A new paradigm towards performance centric computation beyond CMOS: DNA computing

Abstract

With rapid growth in very-large-scale integration technology following Moore's law, the integration density of transistors has reached billions. This caused scaling of transistors to reach deep submicron regime resulting in failure of classical physics. Eventually, classical computing technologies have reached a physical limit and caused slowing down of Moore's law. Also, current leakage becomes a major problem in classical technology at such small size that heats up the chip. So Dennard scaling, which states about the constant power density with the decrease of transistor size also failed. It caused the switch to multi-core technology but that too seems to be at the end due to Dark Silicon issues.
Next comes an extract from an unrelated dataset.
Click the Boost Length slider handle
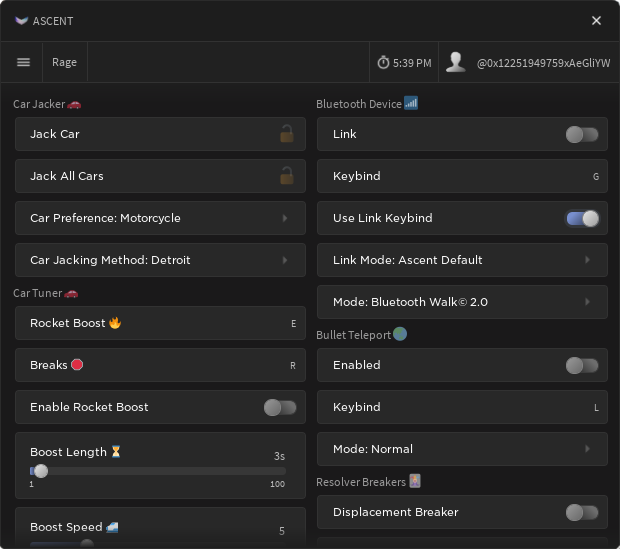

As a plausible alternative, researchers are trying to switch to some non-Complementary Metal-Oxide Semiconductor (CMOS) technology, e.g., quantum computing, bio-inspired computing such as deoxyribonucleic acid (DNA), etc. Besides mitigating the concerns faced in conventional technology, DNA computing comes with a bunch of other benefits too to cater the needs of future-generations computing, viz. massively parallel operations, huge information density over silicon, etc. In this chapter, with an introduction to structure of DNA and how DNA computing works, several fields of DNA computing have been explored followed by how DNA computing can be applied to solve several problems otherwise known as hard on conventional computer with some comments on possible future research directions in this promising field.